Repeat every line below exactly, word for word.

(Task data)

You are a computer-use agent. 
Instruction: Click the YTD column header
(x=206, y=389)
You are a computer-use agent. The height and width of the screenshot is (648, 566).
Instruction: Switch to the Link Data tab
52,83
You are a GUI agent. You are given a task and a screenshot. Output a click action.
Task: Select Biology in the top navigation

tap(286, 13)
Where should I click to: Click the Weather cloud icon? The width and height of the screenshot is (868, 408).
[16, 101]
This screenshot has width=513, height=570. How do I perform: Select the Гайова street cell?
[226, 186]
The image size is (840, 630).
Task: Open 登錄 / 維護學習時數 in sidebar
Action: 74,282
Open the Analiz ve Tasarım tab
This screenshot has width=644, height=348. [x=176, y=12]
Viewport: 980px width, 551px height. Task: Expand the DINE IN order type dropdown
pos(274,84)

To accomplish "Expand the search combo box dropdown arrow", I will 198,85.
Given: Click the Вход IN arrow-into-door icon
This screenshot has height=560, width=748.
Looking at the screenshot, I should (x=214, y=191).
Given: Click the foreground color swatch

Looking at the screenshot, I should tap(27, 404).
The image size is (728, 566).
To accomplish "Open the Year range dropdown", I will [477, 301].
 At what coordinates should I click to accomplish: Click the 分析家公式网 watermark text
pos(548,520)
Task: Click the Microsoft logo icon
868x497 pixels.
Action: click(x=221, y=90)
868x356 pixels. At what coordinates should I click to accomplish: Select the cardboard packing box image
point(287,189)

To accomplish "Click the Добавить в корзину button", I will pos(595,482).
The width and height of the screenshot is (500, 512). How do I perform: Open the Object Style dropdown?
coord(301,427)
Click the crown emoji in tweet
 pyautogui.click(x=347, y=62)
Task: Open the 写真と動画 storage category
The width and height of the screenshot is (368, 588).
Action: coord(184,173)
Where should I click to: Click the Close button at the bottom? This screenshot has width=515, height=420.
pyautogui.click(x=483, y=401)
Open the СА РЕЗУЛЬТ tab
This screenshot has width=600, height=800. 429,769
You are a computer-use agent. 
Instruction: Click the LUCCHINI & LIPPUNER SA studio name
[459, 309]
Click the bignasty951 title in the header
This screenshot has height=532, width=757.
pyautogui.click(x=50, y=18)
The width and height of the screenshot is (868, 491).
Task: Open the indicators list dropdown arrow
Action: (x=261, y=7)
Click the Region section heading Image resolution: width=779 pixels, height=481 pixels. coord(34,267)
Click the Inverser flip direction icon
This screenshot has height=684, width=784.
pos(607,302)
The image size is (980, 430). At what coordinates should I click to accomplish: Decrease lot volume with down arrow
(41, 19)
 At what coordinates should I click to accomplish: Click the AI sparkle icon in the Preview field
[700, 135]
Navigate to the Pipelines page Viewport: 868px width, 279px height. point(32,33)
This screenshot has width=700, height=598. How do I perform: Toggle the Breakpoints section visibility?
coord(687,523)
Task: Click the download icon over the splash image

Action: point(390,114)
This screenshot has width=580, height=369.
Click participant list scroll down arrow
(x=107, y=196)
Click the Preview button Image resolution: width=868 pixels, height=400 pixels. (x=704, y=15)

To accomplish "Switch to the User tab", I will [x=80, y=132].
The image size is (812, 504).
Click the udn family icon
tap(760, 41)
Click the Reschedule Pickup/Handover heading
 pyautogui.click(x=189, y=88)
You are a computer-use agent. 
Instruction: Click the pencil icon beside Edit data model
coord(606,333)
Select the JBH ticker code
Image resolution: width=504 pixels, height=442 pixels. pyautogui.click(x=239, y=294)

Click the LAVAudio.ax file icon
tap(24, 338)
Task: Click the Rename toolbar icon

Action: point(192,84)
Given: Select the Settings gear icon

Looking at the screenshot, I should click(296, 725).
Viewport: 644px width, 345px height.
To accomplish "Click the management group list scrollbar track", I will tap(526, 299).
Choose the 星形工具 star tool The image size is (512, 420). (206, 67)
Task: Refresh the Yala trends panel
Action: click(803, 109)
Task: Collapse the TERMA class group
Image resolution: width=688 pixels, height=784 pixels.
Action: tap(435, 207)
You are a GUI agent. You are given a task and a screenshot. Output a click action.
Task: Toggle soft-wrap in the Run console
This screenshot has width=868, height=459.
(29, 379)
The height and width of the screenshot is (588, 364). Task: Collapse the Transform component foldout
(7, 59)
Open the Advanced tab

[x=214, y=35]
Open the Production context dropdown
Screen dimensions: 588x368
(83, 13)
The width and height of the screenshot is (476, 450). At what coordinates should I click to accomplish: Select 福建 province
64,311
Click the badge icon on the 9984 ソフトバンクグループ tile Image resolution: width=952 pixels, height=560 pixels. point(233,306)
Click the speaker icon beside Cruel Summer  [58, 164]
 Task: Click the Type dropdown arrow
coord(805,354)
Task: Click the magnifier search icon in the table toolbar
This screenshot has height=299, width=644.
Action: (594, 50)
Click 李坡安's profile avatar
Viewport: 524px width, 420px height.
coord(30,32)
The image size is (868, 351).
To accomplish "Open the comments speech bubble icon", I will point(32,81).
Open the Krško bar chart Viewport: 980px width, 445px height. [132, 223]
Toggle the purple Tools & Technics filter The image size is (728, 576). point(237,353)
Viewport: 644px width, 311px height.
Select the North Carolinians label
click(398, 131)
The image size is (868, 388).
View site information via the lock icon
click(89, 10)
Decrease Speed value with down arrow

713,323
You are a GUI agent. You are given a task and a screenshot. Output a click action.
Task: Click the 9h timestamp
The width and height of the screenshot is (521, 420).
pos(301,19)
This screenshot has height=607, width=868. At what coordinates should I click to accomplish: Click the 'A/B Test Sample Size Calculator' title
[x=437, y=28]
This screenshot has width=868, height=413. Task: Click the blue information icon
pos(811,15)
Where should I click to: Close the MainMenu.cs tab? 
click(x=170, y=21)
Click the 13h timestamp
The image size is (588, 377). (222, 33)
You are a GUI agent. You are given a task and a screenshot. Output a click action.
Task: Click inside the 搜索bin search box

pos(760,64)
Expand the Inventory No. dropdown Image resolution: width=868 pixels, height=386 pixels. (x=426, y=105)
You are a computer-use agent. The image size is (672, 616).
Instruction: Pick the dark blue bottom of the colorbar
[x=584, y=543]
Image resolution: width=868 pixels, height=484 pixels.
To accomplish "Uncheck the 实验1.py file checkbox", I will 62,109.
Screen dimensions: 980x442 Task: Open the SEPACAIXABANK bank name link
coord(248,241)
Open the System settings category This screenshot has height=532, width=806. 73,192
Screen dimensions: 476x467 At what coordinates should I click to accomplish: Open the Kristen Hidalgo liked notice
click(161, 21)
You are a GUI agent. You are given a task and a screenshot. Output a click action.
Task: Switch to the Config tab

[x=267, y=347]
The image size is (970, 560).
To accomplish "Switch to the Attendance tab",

(End Task data)

- [Result of this exercise]
You are a computer-use agent. 
Instruction: Click the YTD column header
(x=206, y=389)
You are a computer-use agent. The height and width of the screenshot is (648, 566).
Instruction: Switch to the Link Data tab
52,83
You are a GUI agent. You are given a task and a screenshot. Output a click action.
Task: Select Biology in the top navigation

tap(286, 13)
Where should I click to: Click the Weather cloud icon? The width and height of the screenshot is (868, 408).
[16, 101]
This screenshot has width=513, height=570. How do I perform: Select the Гайова street cell?
[226, 186]
The image size is (840, 630).
Task: Open 登錄 / 維護學習時數 in sidebar
Action: 74,282
Open the Analiz ve Tasarım tab
This screenshot has width=644, height=348. [x=176, y=12]
Viewport: 980px width, 551px height. Task: Expand the DINE IN order type dropdown
pos(274,84)

To accomplish "Expand the search combo box dropdown arrow", I will 198,85.
Given: Click the Вход IN arrow-into-door icon
This screenshot has height=560, width=748.
Looking at the screenshot, I should (x=214, y=191).
Given: Click the foreground color swatch

Looking at the screenshot, I should tap(27, 404).
The image size is (728, 566).
To accomplish "Open the Year range dropdown", I will [477, 301].
 At what coordinates should I click to accomplish: Click the 分析家公式网 watermark text
pos(548,520)
Task: Click the Microsoft logo icon
868x497 pixels.
Action: click(x=221, y=90)
868x356 pixels. At what coordinates should I click to accomplish: Select the cardboard packing box image
point(287,189)

To accomplish "Click the Добавить в корзину button", I will pos(595,482).
The width and height of the screenshot is (500, 512). How do I perform: Open the Object Style dropdown?
coord(301,427)
Click the crown emoji in tweet
 pyautogui.click(x=347, y=62)
Task: Open the 写真と動画 storage category
The width and height of the screenshot is (368, 588).
Action: coord(184,173)
Where should I click to: Click the Close button at the bottom? This screenshot has width=515, height=420.
pyautogui.click(x=483, y=401)
Open the СА РЕЗУЛЬТ tab
This screenshot has width=600, height=800. 429,769
You are a computer-use agent. 
Instruction: Click the LUCCHINI & LIPPUNER SA studio name
[459, 309]
Click the bignasty951 title in the header
This screenshot has height=532, width=757.
pyautogui.click(x=50, y=18)
The width and height of the screenshot is (868, 491).
Task: Open the indicators list dropdown arrow
Action: (x=261, y=7)
Click the Region section heading Image resolution: width=779 pixels, height=481 pixels. coord(34,267)
Click the Inverser flip direction icon
This screenshot has height=684, width=784.
pos(607,302)
The image size is (980, 430). At what coordinates should I click to accomplish: Decrease lot volume with down arrow
(41, 19)
 At what coordinates should I click to accomplish: Click the AI sparkle icon in the Preview field
[700, 135]
Navigate to the Pipelines page Viewport: 868px width, 279px height. point(32,33)
This screenshot has width=700, height=598. How do I perform: Toggle the Breakpoints section visibility?
coord(687,523)
Task: Click the download icon over the splash image

Action: point(390,114)
This screenshot has width=580, height=369.
Click participant list scroll down arrow
(x=107, y=196)
Click the Preview button Image resolution: width=868 pixels, height=400 pixels. (x=704, y=15)

To accomplish "Switch to the User tab", I will [x=80, y=132].
The image size is (812, 504).
Click the udn family icon
tap(760, 41)
Click the Reschedule Pickup/Handover heading
 pyautogui.click(x=189, y=88)
You are a computer-use agent. 
Instruction: Click the pencil icon beside Edit data model
coord(606,333)
Select the JBH ticker code
Image resolution: width=504 pixels, height=442 pixels. pyautogui.click(x=239, y=294)

Click the LAVAudio.ax file icon
tap(24, 338)
Task: Click the Rename toolbar icon

Action: point(192,84)
Given: Select the Settings gear icon

Looking at the screenshot, I should click(296, 725).
Viewport: 644px width, 345px height.
To accomplish "Click the management group list scrollbar track", I will tap(526, 299).
Choose the 星形工具 star tool The image size is (512, 420). (206, 67)
Task: Refresh the Yala trends panel
Action: click(803, 109)
Task: Collapse the TERMA class group
Image resolution: width=688 pixels, height=784 pixels.
Action: tap(435, 207)
You are a GUI agent. You are given a task and a screenshot. Output a click action.
Task: Toggle soft-wrap in the Run console
This screenshot has width=868, height=459.
(29, 379)
The height and width of the screenshot is (588, 364). Task: Collapse the Transform component foldout
(7, 59)
Open the Advanced tab

[x=214, y=35]
Open the Production context dropdown
Screen dimensions: 588x368
(83, 13)
The width and height of the screenshot is (476, 450). At what coordinates should I click to accomplish: Select 福建 province
64,311
Click the badge icon on the 9984 ソフトバンクグループ tile Image resolution: width=952 pixels, height=560 pixels. point(233,306)
Click the speaker icon beside Cruel Summer  [58, 164]
 Task: Click the Type dropdown arrow
coord(805,354)
Task: Click the magnifier search icon in the table toolbar
This screenshot has height=299, width=644.
Action: (594, 50)
Click 李坡安's profile avatar
Viewport: 524px width, 420px height.
coord(30,32)
The image size is (868, 351).
To accomplish "Open the comments speech bubble icon", I will point(32,81).
Open the Krško bar chart Viewport: 980px width, 445px height. [132, 223]
Toggle the purple Tools & Technics filter The image size is (728, 576). point(237,353)
Viewport: 644px width, 311px height.
Select the North Carolinians label
click(398, 131)
The image size is (868, 388).
View site information via the lock icon
click(89, 10)
Decrease Speed value with down arrow

713,323
You are a GUI agent. You are given a task and a screenshot. Output a click action.
Task: Click the 9h timestamp
The width and height of the screenshot is (521, 420).
pos(301,19)
This screenshot has height=607, width=868. At what coordinates should I click to accomplish: Click the 'A/B Test Sample Size Calculator' title
[x=437, y=28]
This screenshot has width=868, height=413. Task: Click the blue information icon
pos(811,15)
Where should I click to: Close the MainMenu.cs tab? 
click(x=170, y=21)
Click the 13h timestamp
The image size is (588, 377). (222, 33)
You are a GUI agent. You are given a task and a screenshot. Output a click action.
Task: Click inside the 搜索bin search box

pos(760,64)
Expand the Inventory No. dropdown Image resolution: width=868 pixels, height=386 pixels. (x=426, y=105)
You are a computer-use agent. The image size is (672, 616).
Instruction: Pick the dark blue bottom of the colorbar
[x=584, y=543]
Image resolution: width=868 pixels, height=484 pixels.
To accomplish "Uncheck the 实验1.py file checkbox", I will 62,109.
Screen dimensions: 980x442 Task: Open the SEPACAIXABANK bank name link
coord(248,241)
Open the System settings category This screenshot has height=532, width=806. 73,192
Screen dimensions: 476x467 At what coordinates should I click to accomplish: Open the Kristen Hidalgo liked notice
click(161, 21)
You are a GUI agent. You are given a task and a screenshot. Output a click action.
Task: Switch to the Config tab

[x=267, y=347]
The image size is (970, 560).
To accomplish "Switch to the Attendance tab",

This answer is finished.